1 The bank should check directly with her the name of the solicitor she wished to act for her. To that end in future it should communicate directly with her, informing her that for its own protection it would require written confirmation from a solicitor, acting for her, to the effect that the solicitor had fully explained to her the nature of the documents and the practical implications they would have for her.
She should be told that the purpose of that requirement was that thereafter she should not be able to dispute she was legally bound by the documents once she had signed them. She should be asked to nominate a solicitor whom she was willing to instruct to advise her, separately from her husband, and act for her in giving the confirmation.
She should be told that if she wished it might the same solicitor who was acting for her husband in the transaction; if the solicitor was already acting for the husband and wife, she should be asked whether she would prefer that a different solicitor should act for her regarding the confirmation.
The bank should not proceed with the transaction until it had received an appropriate response directly from her.
2 Representatives of the bank were likely to have a much better picture of the husband's financial affairs than the solicitor.
If the bank was not willing to undertake the task of explanation itself, it had to provide the solicitor with the financial information he needed for that purpose.
It should become routine practice for banks, if relying on confirmation from a solicitor for their protection, to send the solicitor the necessary financial information.

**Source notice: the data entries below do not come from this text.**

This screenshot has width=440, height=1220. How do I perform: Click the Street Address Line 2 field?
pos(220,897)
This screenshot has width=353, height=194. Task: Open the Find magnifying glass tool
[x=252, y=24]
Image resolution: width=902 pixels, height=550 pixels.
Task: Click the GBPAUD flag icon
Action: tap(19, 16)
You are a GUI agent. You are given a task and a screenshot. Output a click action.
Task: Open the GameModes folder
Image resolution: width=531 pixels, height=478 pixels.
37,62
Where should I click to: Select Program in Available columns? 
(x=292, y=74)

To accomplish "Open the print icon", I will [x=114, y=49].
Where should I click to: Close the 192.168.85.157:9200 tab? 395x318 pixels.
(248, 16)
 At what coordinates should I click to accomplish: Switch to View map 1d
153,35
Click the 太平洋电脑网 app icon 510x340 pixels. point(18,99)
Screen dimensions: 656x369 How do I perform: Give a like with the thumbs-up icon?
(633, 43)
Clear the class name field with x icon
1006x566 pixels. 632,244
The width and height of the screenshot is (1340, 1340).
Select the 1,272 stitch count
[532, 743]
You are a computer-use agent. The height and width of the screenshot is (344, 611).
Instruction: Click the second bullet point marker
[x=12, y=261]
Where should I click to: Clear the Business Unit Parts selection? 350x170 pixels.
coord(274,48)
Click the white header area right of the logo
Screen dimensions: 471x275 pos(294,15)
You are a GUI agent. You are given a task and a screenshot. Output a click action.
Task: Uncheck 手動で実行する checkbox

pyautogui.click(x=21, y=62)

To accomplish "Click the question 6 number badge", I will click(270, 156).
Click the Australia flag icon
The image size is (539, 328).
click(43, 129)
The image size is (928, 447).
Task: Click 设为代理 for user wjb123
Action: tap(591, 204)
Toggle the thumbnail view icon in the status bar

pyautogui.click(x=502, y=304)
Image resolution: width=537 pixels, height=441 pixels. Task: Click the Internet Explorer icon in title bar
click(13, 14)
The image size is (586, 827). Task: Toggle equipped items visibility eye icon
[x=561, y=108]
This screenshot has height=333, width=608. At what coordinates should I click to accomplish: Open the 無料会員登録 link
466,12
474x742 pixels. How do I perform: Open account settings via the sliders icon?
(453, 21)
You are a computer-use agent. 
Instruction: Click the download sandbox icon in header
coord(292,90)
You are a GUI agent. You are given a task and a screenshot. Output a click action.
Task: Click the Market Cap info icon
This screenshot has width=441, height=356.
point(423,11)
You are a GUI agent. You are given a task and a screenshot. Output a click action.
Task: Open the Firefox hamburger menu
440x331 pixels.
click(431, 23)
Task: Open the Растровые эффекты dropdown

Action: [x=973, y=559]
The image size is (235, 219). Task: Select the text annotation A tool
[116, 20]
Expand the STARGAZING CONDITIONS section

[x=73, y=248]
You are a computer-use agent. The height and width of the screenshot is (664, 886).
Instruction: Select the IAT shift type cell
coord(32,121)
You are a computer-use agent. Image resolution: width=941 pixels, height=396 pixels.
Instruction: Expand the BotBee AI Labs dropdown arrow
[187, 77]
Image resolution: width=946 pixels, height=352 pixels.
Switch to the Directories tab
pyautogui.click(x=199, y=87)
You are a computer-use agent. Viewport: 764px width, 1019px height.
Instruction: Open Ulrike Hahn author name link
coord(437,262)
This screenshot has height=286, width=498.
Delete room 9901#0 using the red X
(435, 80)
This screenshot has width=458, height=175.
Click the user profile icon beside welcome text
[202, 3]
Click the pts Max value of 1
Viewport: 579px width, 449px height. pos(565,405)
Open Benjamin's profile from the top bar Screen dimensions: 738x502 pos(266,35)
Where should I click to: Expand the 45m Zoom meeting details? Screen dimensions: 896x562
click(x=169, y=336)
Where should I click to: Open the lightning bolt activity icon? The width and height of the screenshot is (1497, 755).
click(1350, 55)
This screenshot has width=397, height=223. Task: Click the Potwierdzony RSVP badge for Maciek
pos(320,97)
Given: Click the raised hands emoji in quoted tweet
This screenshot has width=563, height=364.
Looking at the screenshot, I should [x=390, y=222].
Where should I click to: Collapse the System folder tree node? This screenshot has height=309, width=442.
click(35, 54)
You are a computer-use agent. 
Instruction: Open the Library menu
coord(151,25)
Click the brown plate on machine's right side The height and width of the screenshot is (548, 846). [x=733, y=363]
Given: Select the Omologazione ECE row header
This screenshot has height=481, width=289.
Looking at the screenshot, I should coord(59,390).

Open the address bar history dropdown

What was required had to depend on the facts: ordinarily it would include information on the purpose for which the proposed new facility was requested, the current amount of the husband's indebtedness, the amount of his current overdraft facility, the amount and terms of any new facility and, if the husband had applied for the facility in writing, a copy of his application.
The bank would need first to obtain the consent of its customer to that circulation of confidential information: if consent were not forthcoming the transaction would not be able to proceed.
3 Exceptionally, there might be a case where the bank believed or suspected that the wife had been misled by the husband and was not entering the transaction of her own free will. In such a case the bank had to inform the wife's solicitors of the facts giving rise to the belief or suspicion.
4 The bank should in every case obtain from the wife's solicitor a written confirmation to the effect his Lordship had mentioned.
Those steps would apply to future transactions; in respect of past transactions, the bank would ordinarily be regarded as having discharged its obligations if a solicitor who was acting for the wife in the transaction gave the bank confirmation to the effect that he had brought home to her the risks she was running by standing as surety.
Lord Bingham delivered a speech agreeing with Lord Nicholls and Lord Scott. Lord Clyde and Lord Hobhouse delivered speeches agreeing with Lord Nicholls and concurring with Lord Scott. Lord Scott delivered a speech agreeing with Lord Nicholls and disposing of the individual appeals.
Solicitors: Collins, Watford; Fladgate Fisher. Evans Derry Binnion, Birmingham; Rowe & Maw. Keppe Shaw, Twickenham; Tarlo Lyons. Baxter & Co, Bournemouth; Osborne Clarke, Bristol. Waller & Co; Nicholas Graham Jones. Richard Wilson & Co, Pangbourne; Copley Clark & Bennett. Trevor Jenkin & Co; Underwood & Co. Henmans; Neilson & Co.